▶ **What you have to do**
In the records below, begin at the line that has "Aceitar e continuar (831, 461)" and stop after the line that has "Cookies (283, 2547)"; quote those lines verbatim and nothing more.

▶ **Entries provided**

== Segment start ==

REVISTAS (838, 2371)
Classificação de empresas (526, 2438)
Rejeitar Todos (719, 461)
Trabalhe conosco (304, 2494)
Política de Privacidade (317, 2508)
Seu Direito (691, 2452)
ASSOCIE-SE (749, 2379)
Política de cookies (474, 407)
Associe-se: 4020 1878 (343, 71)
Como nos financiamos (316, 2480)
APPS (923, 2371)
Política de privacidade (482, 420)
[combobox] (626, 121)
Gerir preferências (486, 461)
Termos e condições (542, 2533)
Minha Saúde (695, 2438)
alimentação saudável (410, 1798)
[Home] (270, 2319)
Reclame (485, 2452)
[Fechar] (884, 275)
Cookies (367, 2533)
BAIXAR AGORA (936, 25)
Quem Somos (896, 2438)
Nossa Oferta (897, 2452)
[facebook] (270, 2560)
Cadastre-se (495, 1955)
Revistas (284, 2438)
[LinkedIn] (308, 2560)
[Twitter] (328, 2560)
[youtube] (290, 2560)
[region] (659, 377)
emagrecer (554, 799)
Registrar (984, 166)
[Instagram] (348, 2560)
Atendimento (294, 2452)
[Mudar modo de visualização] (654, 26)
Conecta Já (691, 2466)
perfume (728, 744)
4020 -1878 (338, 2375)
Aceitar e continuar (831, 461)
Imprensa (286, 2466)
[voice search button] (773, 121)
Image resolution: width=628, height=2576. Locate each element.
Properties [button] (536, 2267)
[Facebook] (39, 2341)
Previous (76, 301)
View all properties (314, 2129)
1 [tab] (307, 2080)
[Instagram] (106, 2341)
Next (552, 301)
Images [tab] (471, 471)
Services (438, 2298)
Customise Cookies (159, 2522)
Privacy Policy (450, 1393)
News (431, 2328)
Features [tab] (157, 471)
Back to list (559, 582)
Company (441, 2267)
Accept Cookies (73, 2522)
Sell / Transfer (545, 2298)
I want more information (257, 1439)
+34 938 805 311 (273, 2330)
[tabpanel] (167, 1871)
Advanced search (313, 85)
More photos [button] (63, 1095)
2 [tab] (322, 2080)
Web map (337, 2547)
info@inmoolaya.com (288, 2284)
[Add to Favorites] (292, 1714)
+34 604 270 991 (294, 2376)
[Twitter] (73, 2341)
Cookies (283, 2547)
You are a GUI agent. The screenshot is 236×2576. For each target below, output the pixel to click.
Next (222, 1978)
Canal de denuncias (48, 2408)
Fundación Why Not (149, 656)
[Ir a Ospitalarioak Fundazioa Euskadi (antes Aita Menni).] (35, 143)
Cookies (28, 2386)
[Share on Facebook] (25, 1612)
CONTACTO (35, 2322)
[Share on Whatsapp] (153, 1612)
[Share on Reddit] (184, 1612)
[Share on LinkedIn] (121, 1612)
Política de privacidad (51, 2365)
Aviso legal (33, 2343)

== Segment end ==

▶ **Exercise response**
Aceitar e continuar (831, 461)
Imprensa (286, 2466)
[voice search button] (773, 121)
Image resolution: width=628, height=2576. Locate each element.
Properties [button] (536, 2267)
[Facebook] (39, 2341)
Previous (76, 301)
View all properties (314, 2129)
1 [tab] (307, 2080)
[Instagram] (106, 2341)
Next (552, 301)
Images [tab] (471, 471)
Services (438, 2298)
Customise Cookies (159, 2522)
Privacy Policy (450, 1393)
News (431, 2328)
Features [tab] (157, 471)
Back to list (559, 582)
Company (441, 2267)
Accept Cookies (73, 2522)
Sell / Transfer (545, 2298)
I want more information (257, 1439)
+34 938 805 311 (273, 2330)
[tabpanel] (167, 1871)
Advanced search (313, 85)
More photos [button] (63, 1095)
2 [tab] (322, 2080)
Web map (337, 2547)
info@inmoolaya.com (288, 2284)
[Add to Favorites] (292, 1714)
+34 604 270 991 (294, 2376)
[Twitter] (73, 2341)
Cookies (283, 2547)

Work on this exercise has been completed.